Directed by: Andrew Dosunmu/2017
Release Date: Opens wide April 13, 2018
Andrew Dosunmu (Mother of George) films a moving story of one woman’s attempt to keep herself afloat in light of personal, financial, and emotional ruin. Dosunmu developed the story and Darci Picoult wrote the screenplay of this small, yet gritty film that stars Michelle Pfeiffer and Keifer Sutherland.
After what seemed like an extended absence from the silver screen (since 2013’s The Family), Michelle Pfeiffer has come roaring back with a cable movie alongside Robert DeNiro (The Wizard of Lies), the controversial Mother!, the all-star casted who-done-it Murder on the Orient Express, and this year’s Ant-Man and the Wasp. In between it all, is a little film called Where is Kyra? that may not gain much notice at the box office, but that will remind audiences of Michelle Pfeiffer’s acting chops.
Pfeiffer plays Kyra, a middle-aged woman who is divorced, and desperately trying to find a job after being let go due to a bad economy at her previous job. Complicating matters is that she is living with her elderly mother Ruth (Suzanne Shepherd-Goodfellas, Lolita), who needs help bathing, operating her oxygen tank, or even walking to the bank. When Ruth passes away, Kyra finds that an error in filling out her mother’s death certificate means that her mother’s pension and disability checks keep showing up.

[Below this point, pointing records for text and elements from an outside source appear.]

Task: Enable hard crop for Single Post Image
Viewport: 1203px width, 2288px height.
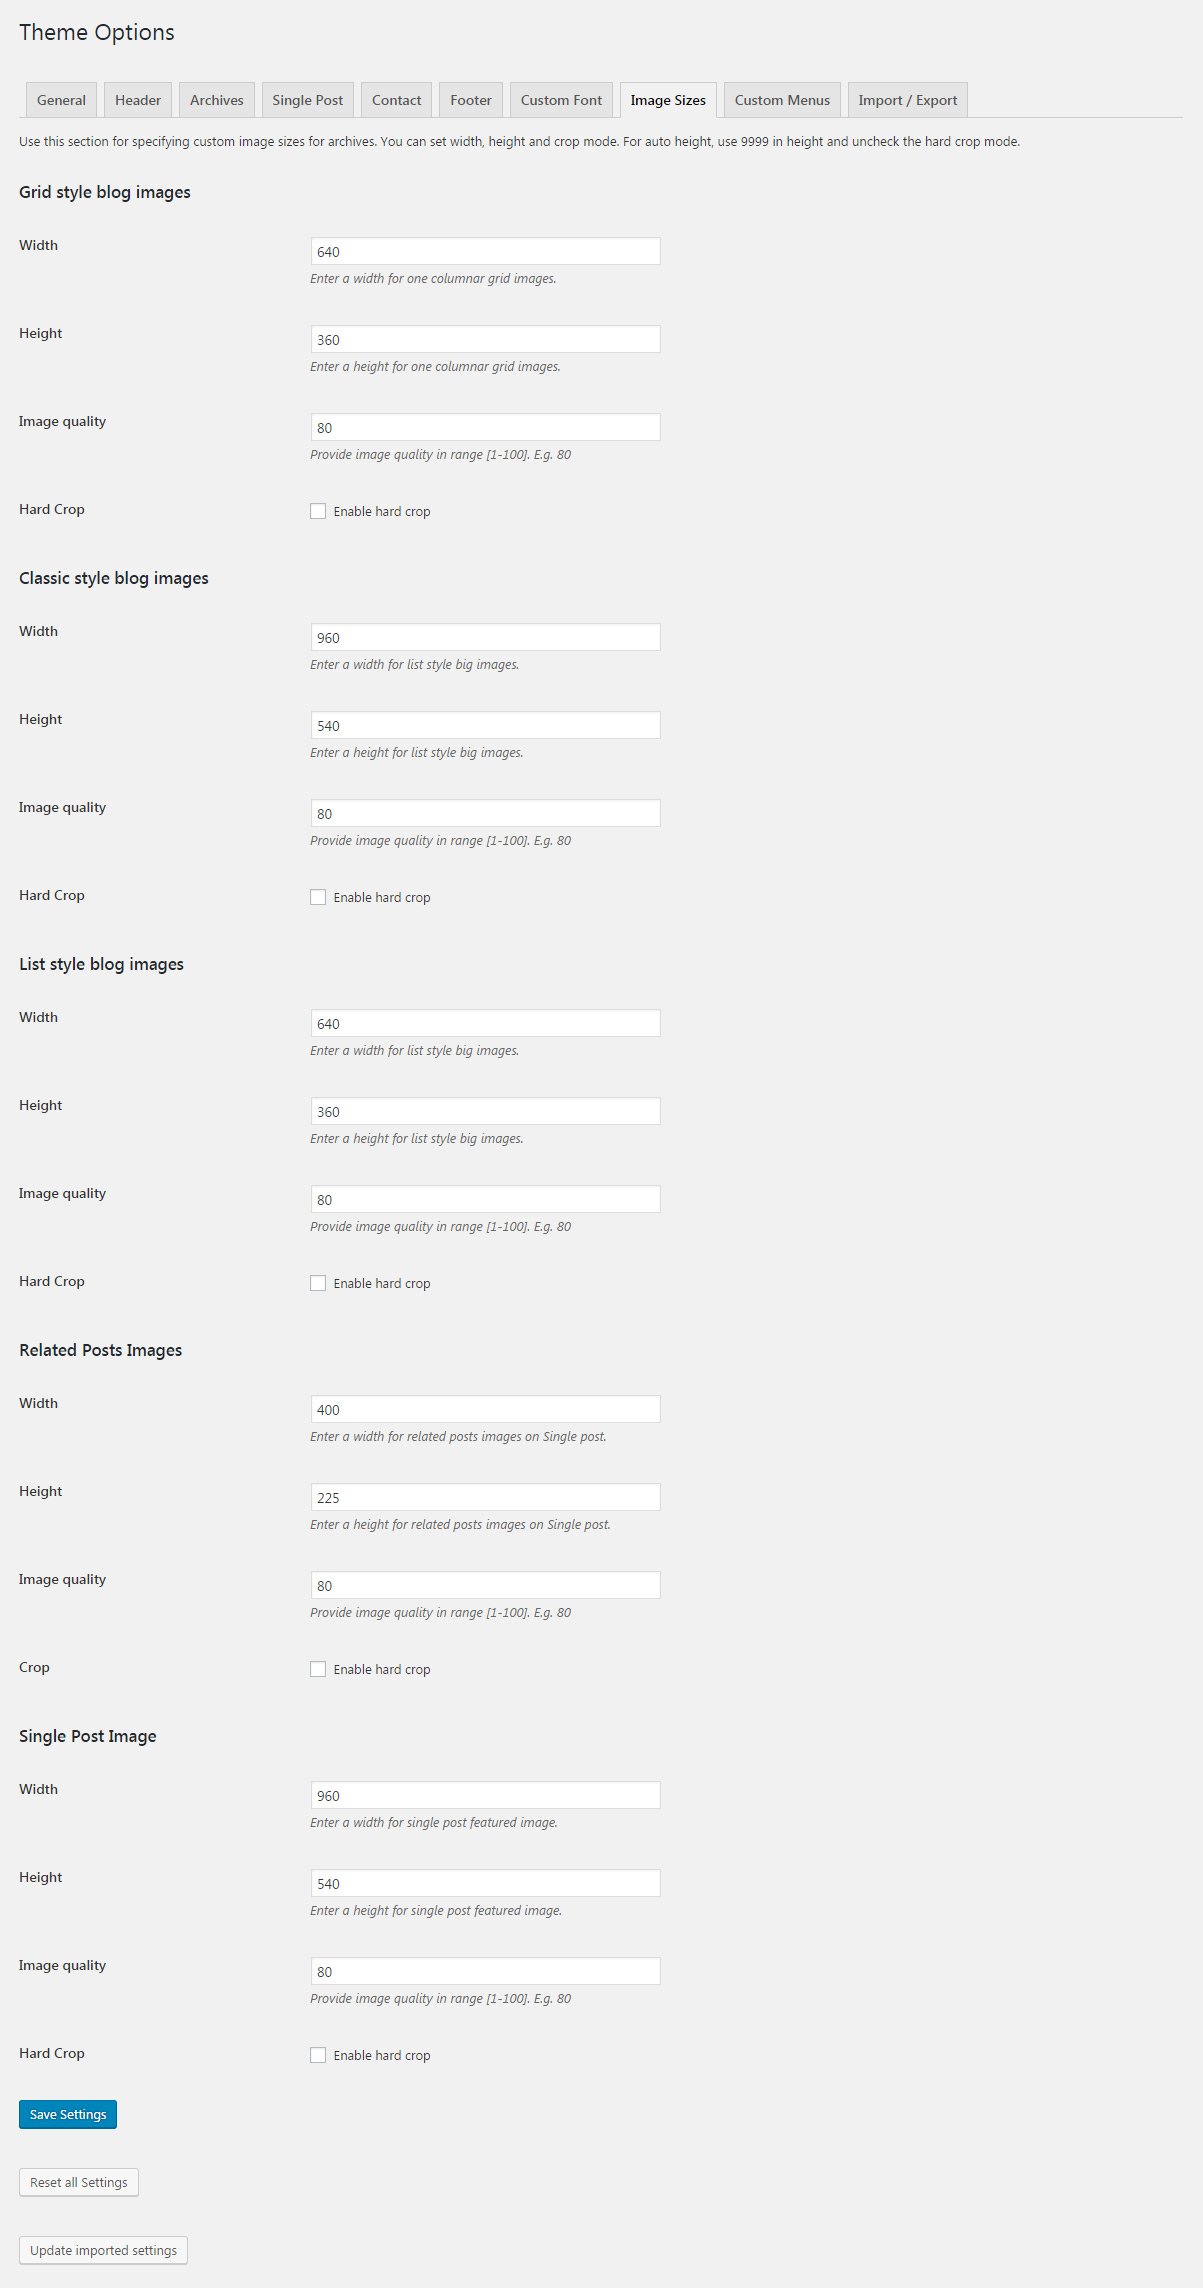Action: point(318,2055)
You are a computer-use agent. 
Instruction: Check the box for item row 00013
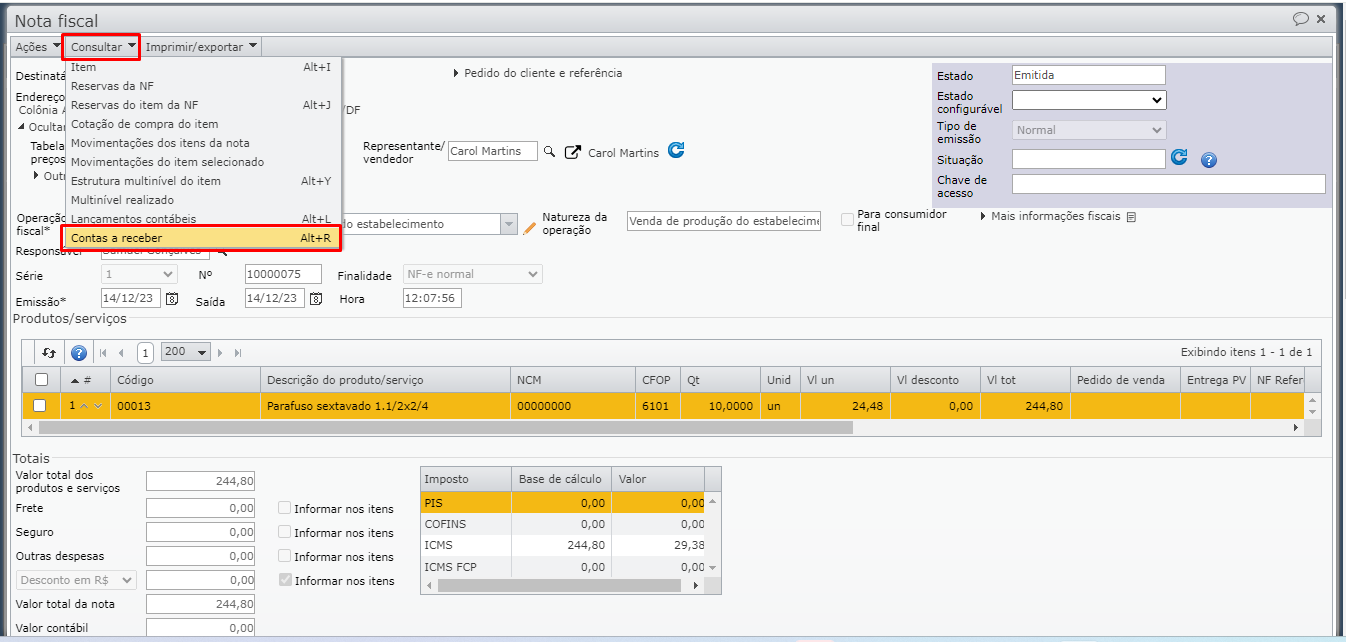pyautogui.click(x=40, y=406)
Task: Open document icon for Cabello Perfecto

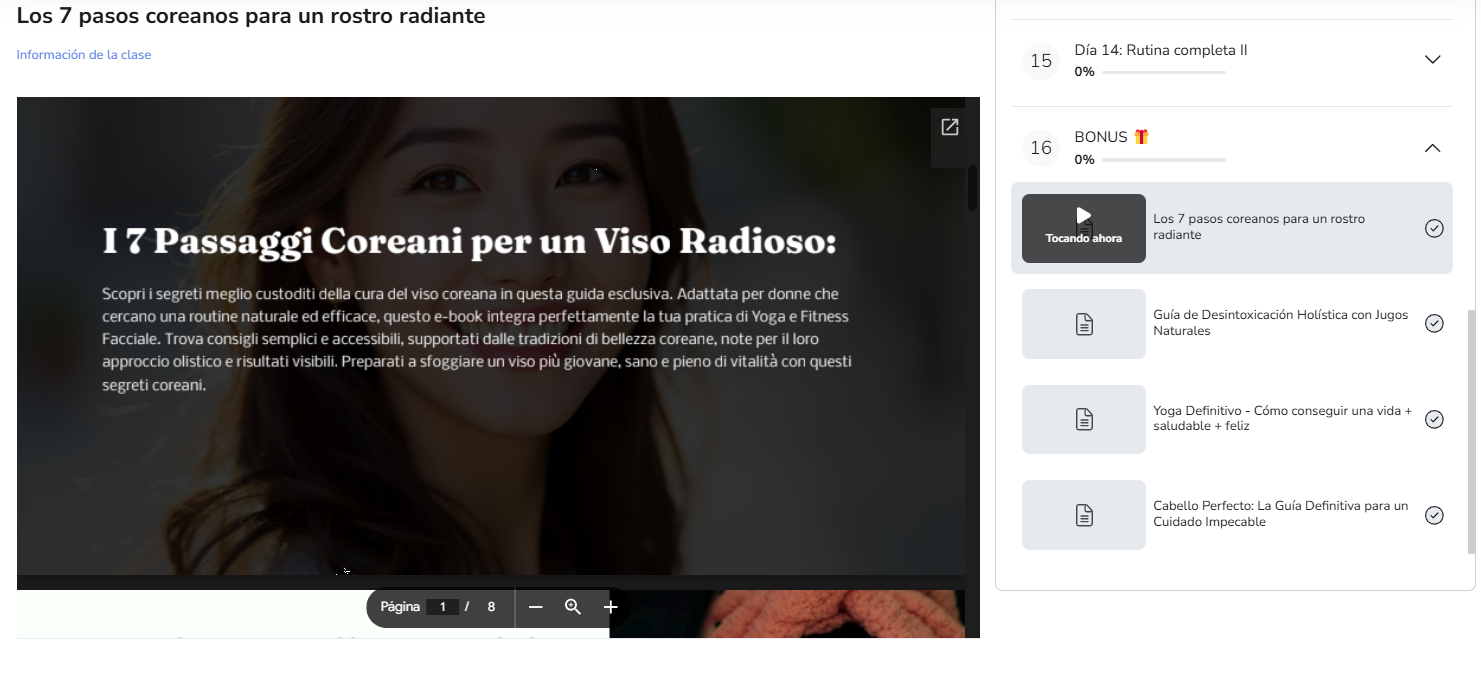Action: 1083,515
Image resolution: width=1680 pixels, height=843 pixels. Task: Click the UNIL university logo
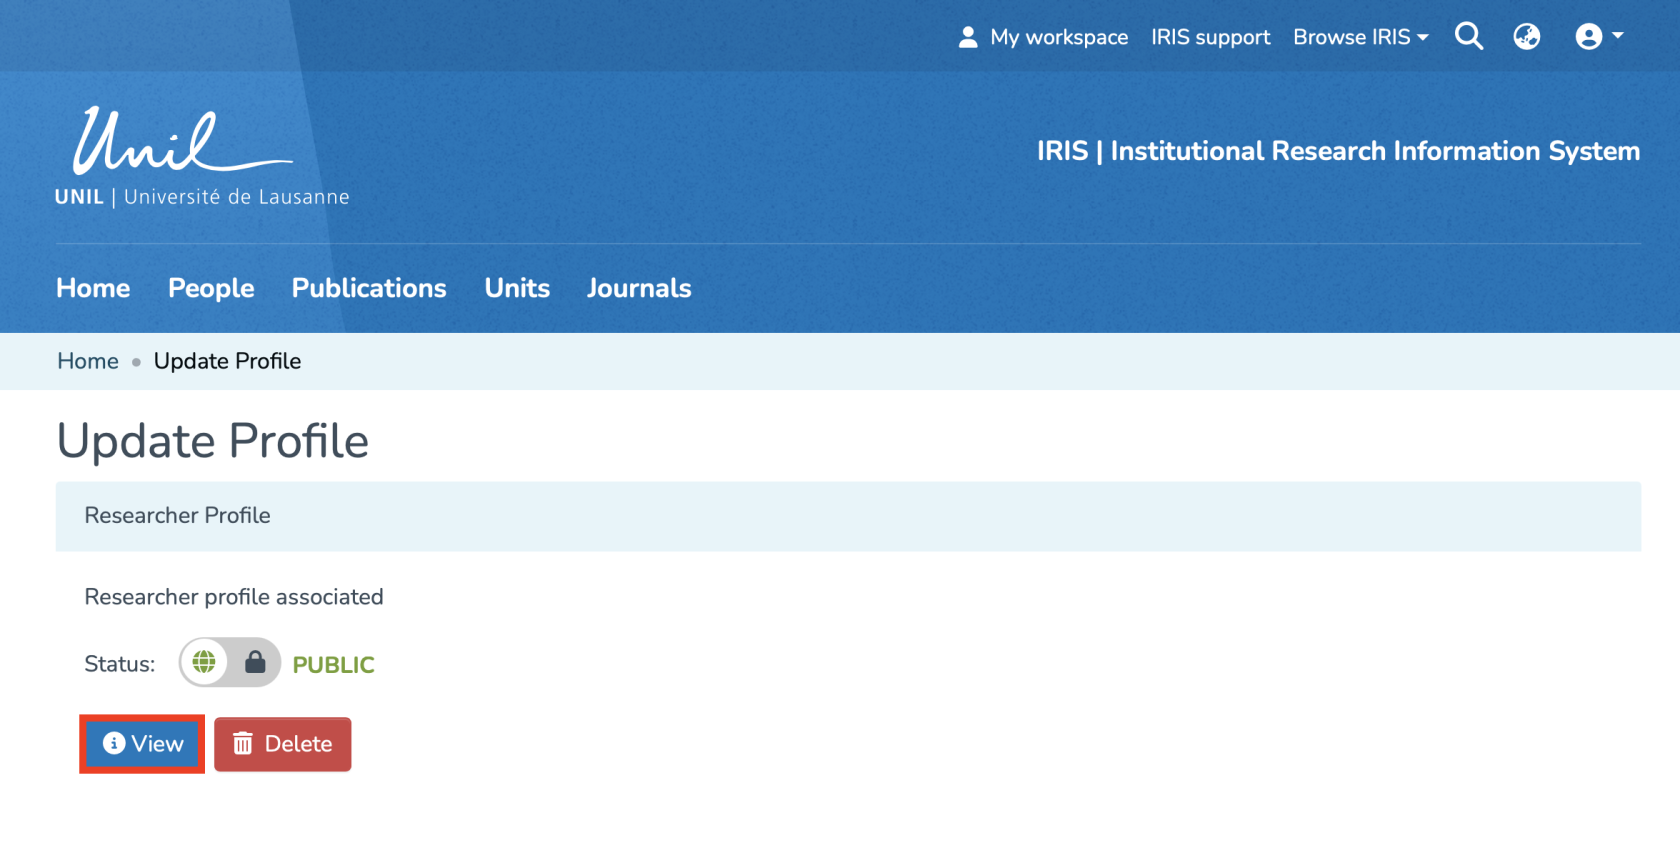(x=202, y=157)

When the bank won’t cash them without Ruth being there, Kyra begins to don her mother’s wig and clothing in order to cash the checks and survive.
Along the way, she will meet her neighbor Doug (Sutherland), who works as a nursing home orderly. Doug is trying to overcome addiction in his own life and works two jobs. As he falls for Kyra, he is torn between casting her away when he finds out the fraud she is committing, and seeking to “save her” from her dire situation. Will Kyra drag them both down?
Dosunmu keeps a steady hand on his lens opting to shoot wide shots from a distance, whether in an apartment setting, or outside. Sometimes this might be a camera angle behind a wrought-iron door as we watch Michelle Pfeifer’s Kyra fumble with some keys, or from the doorway of a bedroom where we can barely see the portion of Sutherland’s torso, or Pfeiffer’s leg, as they either make love, or make small talk.
It is when Pfeiffer dons the wig that the soundtrack abruptly changes into an industrial sound of metal scraping mixed with some feedback creating a frenzied mood to match Kyra’s desperation to engage in such theft. It is also at these times that Dosunmu chooses to occasionally tighten the lens into close-up and somewhat claustrophobic shots, such as Kyra locking herself into a bathroom stall to change out of her mother’s outfit into her own, especially as someone is beating on the bathroom stall, trying to get in no matter how many times Kyra shouts that she’s in the stall. Just enough tension, at key moments of the narrative, seem to go a long way for this film, that often is content enough to quietly share Kyra’s situation with us.
The pacing of the film, along with its detached, yet observational camera lens gives the film a more naturalistic feel as nothing really seems to be manipulating the viewer into feeling any particular emotion towards Kyra, or her plight, other than what we are selectively shown. Even when the ambulance arrives to collect the deceased Ruth, we aren’t treated to the sounds of the siren, but merely the visual of them.
Where is Kyra? is not just a line from the film, where one character inquires about her, but it is the larger existential question of the character herself. She is obviously drowning in her circumstances, and as a result the decisions she is making as a reaction to her circumstances begs the title of the film as a larger question of how we can lose ourselves in the process of our flailing about, raging against life’s turbulent waters.
Michelle Pfeiffer is riveting in the role, and I hope that it is a signal of more true character acting roles in her future, rather than just supporting roles where she merely appears in the film. Keifer Sutherland is always fun to watch, and it is a shame he doesn’t do much film work. While he can carry a television series like Designated Survivor or his career-defining role as Jack Bauer in 24, he has excelled in films where he is either a part of an ensemble, or in a strong supporting role. Films like The Lost Boys, A Time to Kill, or even the flat, well…Flatliners. He and Pfeiffer have a good chemistry together, especially for where the script brings these characters in the end.
Where is Kyra opens in select markets on April 13, 2018.